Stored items
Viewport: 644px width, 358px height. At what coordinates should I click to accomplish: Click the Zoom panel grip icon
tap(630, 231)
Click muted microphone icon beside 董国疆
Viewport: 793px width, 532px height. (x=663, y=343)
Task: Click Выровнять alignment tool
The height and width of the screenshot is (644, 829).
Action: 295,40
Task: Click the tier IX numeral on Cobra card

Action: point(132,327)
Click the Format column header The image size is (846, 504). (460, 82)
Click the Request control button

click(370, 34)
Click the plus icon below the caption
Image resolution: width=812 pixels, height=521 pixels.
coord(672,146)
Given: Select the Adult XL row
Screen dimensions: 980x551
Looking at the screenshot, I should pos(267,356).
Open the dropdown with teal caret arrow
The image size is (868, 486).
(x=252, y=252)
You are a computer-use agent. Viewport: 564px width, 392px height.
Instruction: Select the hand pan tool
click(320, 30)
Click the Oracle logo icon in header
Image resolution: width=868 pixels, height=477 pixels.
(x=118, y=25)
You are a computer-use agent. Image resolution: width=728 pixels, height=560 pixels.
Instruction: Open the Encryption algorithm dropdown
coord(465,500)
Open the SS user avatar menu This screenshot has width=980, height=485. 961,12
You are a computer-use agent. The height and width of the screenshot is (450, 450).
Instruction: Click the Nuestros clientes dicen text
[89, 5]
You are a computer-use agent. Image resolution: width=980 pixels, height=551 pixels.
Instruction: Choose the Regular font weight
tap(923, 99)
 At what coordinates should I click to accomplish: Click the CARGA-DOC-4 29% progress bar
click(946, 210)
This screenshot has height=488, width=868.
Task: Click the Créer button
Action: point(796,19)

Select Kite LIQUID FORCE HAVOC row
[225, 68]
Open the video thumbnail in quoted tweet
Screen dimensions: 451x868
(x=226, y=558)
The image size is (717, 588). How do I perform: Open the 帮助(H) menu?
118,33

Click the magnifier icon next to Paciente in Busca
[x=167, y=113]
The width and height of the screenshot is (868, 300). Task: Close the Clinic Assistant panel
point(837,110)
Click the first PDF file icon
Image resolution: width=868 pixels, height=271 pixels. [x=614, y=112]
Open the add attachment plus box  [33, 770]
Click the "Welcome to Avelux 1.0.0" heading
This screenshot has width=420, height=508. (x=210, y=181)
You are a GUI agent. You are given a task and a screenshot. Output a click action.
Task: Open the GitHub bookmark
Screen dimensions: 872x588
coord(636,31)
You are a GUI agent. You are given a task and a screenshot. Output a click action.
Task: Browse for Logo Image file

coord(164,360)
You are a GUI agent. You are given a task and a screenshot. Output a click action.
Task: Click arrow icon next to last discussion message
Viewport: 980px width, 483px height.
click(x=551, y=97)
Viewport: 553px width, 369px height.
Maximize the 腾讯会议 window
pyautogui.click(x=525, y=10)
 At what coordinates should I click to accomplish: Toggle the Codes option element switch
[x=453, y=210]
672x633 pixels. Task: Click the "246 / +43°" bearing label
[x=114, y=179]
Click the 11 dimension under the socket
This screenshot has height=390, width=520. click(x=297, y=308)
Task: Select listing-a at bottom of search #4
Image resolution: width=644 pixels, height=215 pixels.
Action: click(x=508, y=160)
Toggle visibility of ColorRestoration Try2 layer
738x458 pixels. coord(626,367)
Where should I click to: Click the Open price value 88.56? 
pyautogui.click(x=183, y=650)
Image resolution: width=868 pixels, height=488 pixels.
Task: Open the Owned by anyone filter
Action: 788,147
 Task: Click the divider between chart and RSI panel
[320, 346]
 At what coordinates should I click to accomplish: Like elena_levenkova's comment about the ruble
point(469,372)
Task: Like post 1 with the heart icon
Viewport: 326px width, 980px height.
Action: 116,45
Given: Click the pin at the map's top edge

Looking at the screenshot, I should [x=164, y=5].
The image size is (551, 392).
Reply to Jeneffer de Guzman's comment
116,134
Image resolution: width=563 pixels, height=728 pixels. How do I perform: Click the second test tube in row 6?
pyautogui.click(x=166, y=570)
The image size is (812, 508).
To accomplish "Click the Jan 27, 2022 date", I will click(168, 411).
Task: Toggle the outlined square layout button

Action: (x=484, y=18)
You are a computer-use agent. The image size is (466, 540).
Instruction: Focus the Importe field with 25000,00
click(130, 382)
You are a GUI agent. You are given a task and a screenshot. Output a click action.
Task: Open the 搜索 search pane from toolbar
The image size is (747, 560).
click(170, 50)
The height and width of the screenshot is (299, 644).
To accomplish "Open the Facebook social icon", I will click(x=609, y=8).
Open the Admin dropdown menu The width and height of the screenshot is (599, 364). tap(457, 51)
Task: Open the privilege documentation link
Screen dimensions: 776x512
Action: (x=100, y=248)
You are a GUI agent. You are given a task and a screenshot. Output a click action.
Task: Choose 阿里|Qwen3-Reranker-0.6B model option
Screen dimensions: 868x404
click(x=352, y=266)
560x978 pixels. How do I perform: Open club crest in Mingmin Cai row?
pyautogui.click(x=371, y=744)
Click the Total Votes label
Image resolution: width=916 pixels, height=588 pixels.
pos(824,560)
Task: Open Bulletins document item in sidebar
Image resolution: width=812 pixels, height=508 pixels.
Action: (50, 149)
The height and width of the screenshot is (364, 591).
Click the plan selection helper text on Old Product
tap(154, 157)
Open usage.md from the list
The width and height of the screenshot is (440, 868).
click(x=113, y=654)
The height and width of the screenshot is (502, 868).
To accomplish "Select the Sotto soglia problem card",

* **What you need to do**:
Scan the entries above and show each line that contains the word "arrow".

* **Task response**:
Open the dropdown with teal caret arrow
Task: Click arrow icon next to last discussion message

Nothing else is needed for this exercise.